Polypept(o)ide-based nanostructures for therapeutic and diagnostic application
Nanoparticles exhibit a number of adjustable properties, e.g., their size, shape, and surface and core chemistry, which can be further diversified with different functional moieties. This opens a broad field for application in diagnostic and therapy. In this respect, the use of a polymeric hybrid material, such as polypept(o)ides, combines the stealth-like hydrophilic part polysarcosine, and the functionality of polypeptides in the nanoparticle core.
- Gabriela Schäfer
My PhD project covers the synthesis and characterization of different polypept(o)ide architectures, namely polymeric micelles (PeptoMicelles) based on amphiphilic block copolymers and polymer brushes (PeptoBrushes), which are graft copolymers. Nuclear imaging techniques are essential to guide the development and achieve patient stratification in a clinical setting, which can reduce the failure rate and enable the development of personalized drugs. The use of radioisotopes and nuclear imaging techniques (SPECT or PET) enables the visualization of target accumulation, e.g., in solid tumors or infected tissues, which is a key requirement for any therapy. The slow pharmacokinetics of most nanomedicines, however, leads to high activity in the blood streams leading to low imaging contrast. To overcome this challenge, accumulation at the target site and the imaging step can be separated using pre-targeted nuclear imaging. In pretargeted imaging the balance between stability and reactivity of functional groups for in vivo click chemistry is essential. The Barz lab has developed PeptoBrushes consists of a poly(L- glutamic acid) backbone modified with trans-cyclooctenes (TCO) and polysarcosine side chains. In this particular polymer architecture the attached TCO-moieties are more stable towards enzymes but display even enhanced reactivity (rate constant is enhanced by 2 orders of magnitude) towards tetrazines allowing the efficient attachment of imaging agents in a bioorthogonal inverse electron demand Diels-Alder reaction.
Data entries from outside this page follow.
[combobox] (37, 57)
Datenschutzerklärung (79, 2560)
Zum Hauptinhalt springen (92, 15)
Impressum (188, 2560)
My second project is the use of amphiphilic block copolypept(o)ides, namely polysarcosine block poly(g-benzyl-L-glutamic acid) copolymers, to prepare PeptoMicelles. The polymers are easily accessible by controlled living nucleophilic ring-opening polymerization (ROP) of corresponding a-amino acid N-Carboxyanhydrides (NCAs). PeptoMicelles are stabilized in their hydrophobic core by p-p interactions, allowing the efficient encapsulation of aromatic drugs to enhance the bioavailability of drugs. For the use in tuberculosis therapy, I use such systems to stablish micellar formulations containing multiple antituberculosis drugs, which are studied primary human cells, zebra fish larvae or mouse models of tuberculosis.